The remote and anonymous nature of the voice channel makes it easier to assume the identity of a legitimate customer. Call centre personnel meanwhile are primarily, and quite rightly, concerned with providing a high level of customer service, and may not have the time or resources to investigate every call for signs of an imposter. Instead, verification is usually handled by Knowledge Based Authentication (KBA), with the caller answering pre-set questions that might include personal details,a keyword or a number.
This approach is fundamentally flawed as it only confirms that the caller knows the answer to the questions asked. Adept fraudsters are able to cheat their way through the system with knowledge gained from previous calls or data breaches.
How do fraudsters access accounts through voice?
A critical weakness of telephony is the fact that fraudsters can easily take a multi-stage approach to gradually harvest the data they need to pass authentication requirements.
The voice channel allows criminals to make multiple calls fishing for more information or validating existing data. Data can also be gained from other companies where the customer has reused the same information.
Once they’ve done their homework, fraudsters will attempt to bluff their way through the rest of the call and deceive the call centre agent into revealing or bypassing any missing information. Savvy criminals may be armed with effective social engineering skills and will often target services such as PIN replacement , where the sense of urgency can help them to exploit human sympathy.
The end goal is usually to gain control of a victim’s financial account, which can then be exploited for any number of malicious activities. Criminals may use the account to make fraudulent purchases, transfer the bank balance, or conduct further financial fraud and blackmail.
Whatever they do, the result will be a traumatic and costly experience for the victim, as well as economically and reputationally damaging for the financial firm that failed to protect their account.
Supporting the human element of voice with AI technology
Financial organisations need to preserve the human element that makes the voice channel so engaging, while also hardening their services against exploitation by fraudsters.
Many firms are now turning to anti-fraud technology driven by AI and ML to achieve this. ML-powered analytics can crunch through large volumes of data to identify potential imposters in real-time. Factors such as the caller’s voice and behaviour, as well as metadata relating to the call, all contain hidden clues that point to a fraudulent call. While a human call centre agent is unlikely to pick up on these signs, anti-fraud technology can detect them and make a decision in moments.

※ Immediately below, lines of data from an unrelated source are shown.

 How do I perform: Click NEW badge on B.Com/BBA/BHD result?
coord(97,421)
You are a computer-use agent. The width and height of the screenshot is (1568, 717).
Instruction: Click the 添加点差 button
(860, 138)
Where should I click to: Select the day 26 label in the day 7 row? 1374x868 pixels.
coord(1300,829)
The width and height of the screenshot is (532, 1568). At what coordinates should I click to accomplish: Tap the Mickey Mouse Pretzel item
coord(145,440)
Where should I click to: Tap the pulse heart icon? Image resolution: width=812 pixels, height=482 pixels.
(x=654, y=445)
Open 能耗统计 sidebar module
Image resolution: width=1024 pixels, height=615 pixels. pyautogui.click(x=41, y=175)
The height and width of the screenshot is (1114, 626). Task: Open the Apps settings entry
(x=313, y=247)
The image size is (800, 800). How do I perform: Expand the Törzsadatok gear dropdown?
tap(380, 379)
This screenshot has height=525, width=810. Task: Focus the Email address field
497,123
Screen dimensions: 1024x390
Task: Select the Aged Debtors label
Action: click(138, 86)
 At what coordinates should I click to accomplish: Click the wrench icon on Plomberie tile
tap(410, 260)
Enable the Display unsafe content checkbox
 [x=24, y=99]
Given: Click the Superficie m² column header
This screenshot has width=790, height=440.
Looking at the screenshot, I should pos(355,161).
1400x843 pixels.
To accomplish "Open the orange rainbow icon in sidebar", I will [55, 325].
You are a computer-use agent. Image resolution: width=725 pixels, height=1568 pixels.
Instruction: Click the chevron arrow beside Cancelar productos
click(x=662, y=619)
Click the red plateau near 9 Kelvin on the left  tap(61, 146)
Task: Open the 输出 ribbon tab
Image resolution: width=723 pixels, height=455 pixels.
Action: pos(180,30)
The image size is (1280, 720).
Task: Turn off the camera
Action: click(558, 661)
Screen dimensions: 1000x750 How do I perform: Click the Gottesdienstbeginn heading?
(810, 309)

This process happens seamlessly in the background in real time, which means genuine customers can continue their call without interruption. Further, the technology can also be applied to authentication as well as fraud detection. The solution can create unique multi-factor credentials for each customer based on their particular voice, device, and behaviour. This can be used to implement a more efficient authentication process that means customers can get the help they need sooner.